Exercise objective:
Working from the entries below, give again each line from the first through the one containing "Click the Alaa user avatar", exactly and with nothing else.

━━ Records for the task ━━

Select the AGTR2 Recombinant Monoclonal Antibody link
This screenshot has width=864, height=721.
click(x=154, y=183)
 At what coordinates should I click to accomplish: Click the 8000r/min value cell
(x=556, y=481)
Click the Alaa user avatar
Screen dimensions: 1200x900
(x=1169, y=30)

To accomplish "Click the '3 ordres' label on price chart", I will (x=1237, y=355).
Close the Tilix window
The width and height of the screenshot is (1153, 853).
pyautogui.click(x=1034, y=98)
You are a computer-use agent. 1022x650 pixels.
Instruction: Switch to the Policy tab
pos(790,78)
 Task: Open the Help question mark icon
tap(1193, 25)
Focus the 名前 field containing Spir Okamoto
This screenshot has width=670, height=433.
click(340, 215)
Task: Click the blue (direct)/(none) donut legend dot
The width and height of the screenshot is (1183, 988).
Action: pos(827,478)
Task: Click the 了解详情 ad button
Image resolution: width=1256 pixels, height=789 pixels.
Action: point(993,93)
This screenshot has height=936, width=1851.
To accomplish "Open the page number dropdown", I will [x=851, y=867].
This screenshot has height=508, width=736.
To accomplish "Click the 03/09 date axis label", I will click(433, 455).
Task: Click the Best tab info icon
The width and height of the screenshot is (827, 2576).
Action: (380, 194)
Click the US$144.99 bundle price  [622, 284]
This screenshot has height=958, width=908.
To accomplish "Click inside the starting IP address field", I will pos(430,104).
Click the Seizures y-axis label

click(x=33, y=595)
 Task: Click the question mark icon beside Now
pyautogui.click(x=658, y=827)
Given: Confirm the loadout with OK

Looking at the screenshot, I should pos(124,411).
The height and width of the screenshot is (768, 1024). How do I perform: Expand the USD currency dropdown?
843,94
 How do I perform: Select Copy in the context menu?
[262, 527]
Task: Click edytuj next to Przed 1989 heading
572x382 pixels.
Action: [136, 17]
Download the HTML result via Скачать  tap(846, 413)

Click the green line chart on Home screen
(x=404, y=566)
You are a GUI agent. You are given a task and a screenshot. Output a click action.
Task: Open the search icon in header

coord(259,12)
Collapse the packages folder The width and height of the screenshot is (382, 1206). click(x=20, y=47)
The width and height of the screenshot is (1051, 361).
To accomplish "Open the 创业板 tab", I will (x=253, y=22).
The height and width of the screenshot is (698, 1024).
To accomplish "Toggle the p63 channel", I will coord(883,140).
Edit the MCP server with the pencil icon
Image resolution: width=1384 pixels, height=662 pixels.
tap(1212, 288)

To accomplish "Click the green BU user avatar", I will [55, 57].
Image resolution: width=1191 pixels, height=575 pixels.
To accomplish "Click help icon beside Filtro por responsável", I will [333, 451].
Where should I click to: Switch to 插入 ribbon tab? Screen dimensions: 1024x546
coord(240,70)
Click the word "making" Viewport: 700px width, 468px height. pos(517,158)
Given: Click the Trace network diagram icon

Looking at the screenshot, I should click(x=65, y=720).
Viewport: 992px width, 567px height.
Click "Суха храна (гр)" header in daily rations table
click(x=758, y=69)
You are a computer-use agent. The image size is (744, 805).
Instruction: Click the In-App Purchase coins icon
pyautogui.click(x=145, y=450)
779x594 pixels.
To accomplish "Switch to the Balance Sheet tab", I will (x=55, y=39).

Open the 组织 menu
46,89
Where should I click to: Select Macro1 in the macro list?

━━━

Result of this exercise:
Select the AGTR2 Recombinant Monoclonal Antibody link
This screenshot has width=864, height=721.
click(x=154, y=183)
 At what coordinates should I click to accomplish: Click the 8000r/min value cell
(x=556, y=481)
Click the Alaa user avatar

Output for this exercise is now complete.